Prospectus Supplement

Registration No. 333-144127
Filed Pursuant to Rule 424(b)(3)

PROSPECTUS SUPPLEMENT NO. 2

(TO PROSPECTUS DATED DECEMBER 28, 2007)

$300,000,000

CACI International Inc

2.125% Convertible Senior Subordinated Notes due 2014

and Shares of Common Stock Issuable upon Conversion of the Notes

 

 

This prospectus supplement relates to the resale by the holders of 2.125% Convertible Senior Subordinated Notes due 2014 of CACI International Inc and the shares of common stock issuable upon conversion of the notes.
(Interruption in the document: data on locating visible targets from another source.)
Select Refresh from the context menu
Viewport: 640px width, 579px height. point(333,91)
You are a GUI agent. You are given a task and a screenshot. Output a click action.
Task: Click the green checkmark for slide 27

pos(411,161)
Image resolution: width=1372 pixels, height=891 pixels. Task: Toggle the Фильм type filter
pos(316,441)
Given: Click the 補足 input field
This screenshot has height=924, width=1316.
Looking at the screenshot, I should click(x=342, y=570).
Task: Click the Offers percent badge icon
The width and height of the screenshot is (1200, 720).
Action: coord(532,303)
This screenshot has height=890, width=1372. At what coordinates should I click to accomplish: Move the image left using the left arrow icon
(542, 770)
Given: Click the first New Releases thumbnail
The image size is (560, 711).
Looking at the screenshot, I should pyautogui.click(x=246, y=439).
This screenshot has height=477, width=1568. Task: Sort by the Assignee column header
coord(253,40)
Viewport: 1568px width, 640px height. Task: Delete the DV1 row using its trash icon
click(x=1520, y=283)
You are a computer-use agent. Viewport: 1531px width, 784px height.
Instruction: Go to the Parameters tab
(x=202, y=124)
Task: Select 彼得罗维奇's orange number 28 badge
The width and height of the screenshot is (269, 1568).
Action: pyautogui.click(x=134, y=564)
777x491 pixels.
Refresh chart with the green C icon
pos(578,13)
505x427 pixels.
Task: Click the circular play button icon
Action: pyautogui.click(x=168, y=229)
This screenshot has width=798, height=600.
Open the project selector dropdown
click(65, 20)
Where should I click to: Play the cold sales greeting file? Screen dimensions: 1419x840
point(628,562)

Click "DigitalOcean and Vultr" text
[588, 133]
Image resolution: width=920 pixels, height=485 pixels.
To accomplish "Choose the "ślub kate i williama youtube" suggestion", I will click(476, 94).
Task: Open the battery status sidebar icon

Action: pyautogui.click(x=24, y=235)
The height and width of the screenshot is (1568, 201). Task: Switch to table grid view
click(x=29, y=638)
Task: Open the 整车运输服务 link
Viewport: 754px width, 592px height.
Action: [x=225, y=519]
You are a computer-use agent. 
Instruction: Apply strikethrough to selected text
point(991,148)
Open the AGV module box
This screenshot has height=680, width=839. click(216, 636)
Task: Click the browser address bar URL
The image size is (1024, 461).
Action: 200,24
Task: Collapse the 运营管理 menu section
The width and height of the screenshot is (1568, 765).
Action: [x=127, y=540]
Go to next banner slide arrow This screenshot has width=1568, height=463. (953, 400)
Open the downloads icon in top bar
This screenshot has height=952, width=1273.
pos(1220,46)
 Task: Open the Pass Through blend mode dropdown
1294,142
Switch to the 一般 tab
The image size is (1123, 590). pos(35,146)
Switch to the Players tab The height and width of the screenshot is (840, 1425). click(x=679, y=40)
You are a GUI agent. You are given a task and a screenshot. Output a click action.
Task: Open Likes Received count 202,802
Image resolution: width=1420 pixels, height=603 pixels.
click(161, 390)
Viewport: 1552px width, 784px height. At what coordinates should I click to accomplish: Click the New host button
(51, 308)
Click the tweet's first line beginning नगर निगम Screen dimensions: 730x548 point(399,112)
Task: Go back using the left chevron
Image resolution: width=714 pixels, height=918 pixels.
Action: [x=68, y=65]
This prospectus supplement should be read in conjunction with the prospectus dated December 28, 2007, which is to be delivered with this prospectus supplement. This prospectus supplement is not complete without, and may not be delivered or used except in conjunction with, the prospectus, including any amendments or supplements thereto.

 

 

Investing in the notes or our common stock involves a high degree of risk. You should carefully read and consider the “Risk Factors” beginning on page 9 of the prospectus.

 

 

Neither the Securities and Exchange Commission nor any state securities commission has approved or disapproved of these securities or passed upon the accuracy or adequacy of this prospectus supplement or the prospectus. Any representation to the contrary is a criminal offense.

 

 

The date of this prospectus supplement is February 19, 2008

 


The information in the table appearing under the heading “Selling Securityholders” in the prospectus, as previously supplemented, is supplemented and superseded in part by the information appearing in the table below. Because selling securityholders may trade all or some of the notes listed at any time without notifying us, the table may not reflect the exact value of notes held by each selling securityholder on the date of this supplement.

 

     Principal Amount
of Notes
Beneficially
Owned that may
be Offered ($)
   Percentage
of Notes
Outstanding
   Number of
Shares of
Common
Stock
Beneficially
Owned (1)
   Number of
Shares of
Common
Stock that
may be
Offered (1)
   Percentage of
Common Stock
Outstanding (2)
   Number of
Shares of
Common
Stock upon
Completion of
the Offering (3)

Lyxor/Gaia Fund II Ltd. (4)

   250,000    *    4,574    4,574    *    0

 

* Less than 1%.

 

(1) Assumes conversion of all of the holder’s notes at a conversion rate of 18.2989 shares of common stock per $1,000 principal amount of notes. However, this conversion rate is subject to adjustment as described under “Description of notes — Conversion rights.” As a result, the number of shares of common stock issuable upon conversion of the notes may increase or decrease in the future.

 

(2) Calculated based on Rule 13d-3(d)(1), using 30,054,685 shares of common stock outstanding as of December 3, 2007. In calculating this amount for the holder, the number of shares of common stock issuable upon conversion of all of the holder’s notes are treated as outstanding.

 

(3) The information presented assumes that all of the selling securityholders will fully convert the notes for shares of our common stock and that the selling securityholders will sell all shares of our common stock that they received pursuant to such conversion.

 

(4) Promethean Asset Management, LLC, a New York limited liability company, serves as the trading advisor for Lyxor/Gaia II Fund Ltd. (“Lyxor”) and may be deemed to share beneficial ownership of the shares beneficially owned by Lyxor, as a result of Promethean’s power to vote and dispose of securities in Lyxor. Promethean disclaims beneficial ownership of the shares beneficially owned by Lyxor. James F. O’Brien, Jr. indirectly controls Promethean Asset Management, LLC. Mr. O’Brien disclaims beneficial ownership of the shares beneficially owned by Promethean and Lyxor. The Selling Securityholder advises the Company that (i) it is not a registered broker-dealer, (ii) it does not control and is not controlled by a registered broker-dealer, (iii) it may be deemed to be an affiliate of a registered broker-dealer (Promethean Capital Group LLC) due solely to its being under common control with a registered broker-dealer, (iv) the broker-dealer which is an affiliate of such selling stockholder was not involved in the purchase of the Registrable Securities and has not been and will not be involved in the ultimate sale of the Registrable Securities, and (v) it purchased the Registrable Securities in the ordinary course of its business.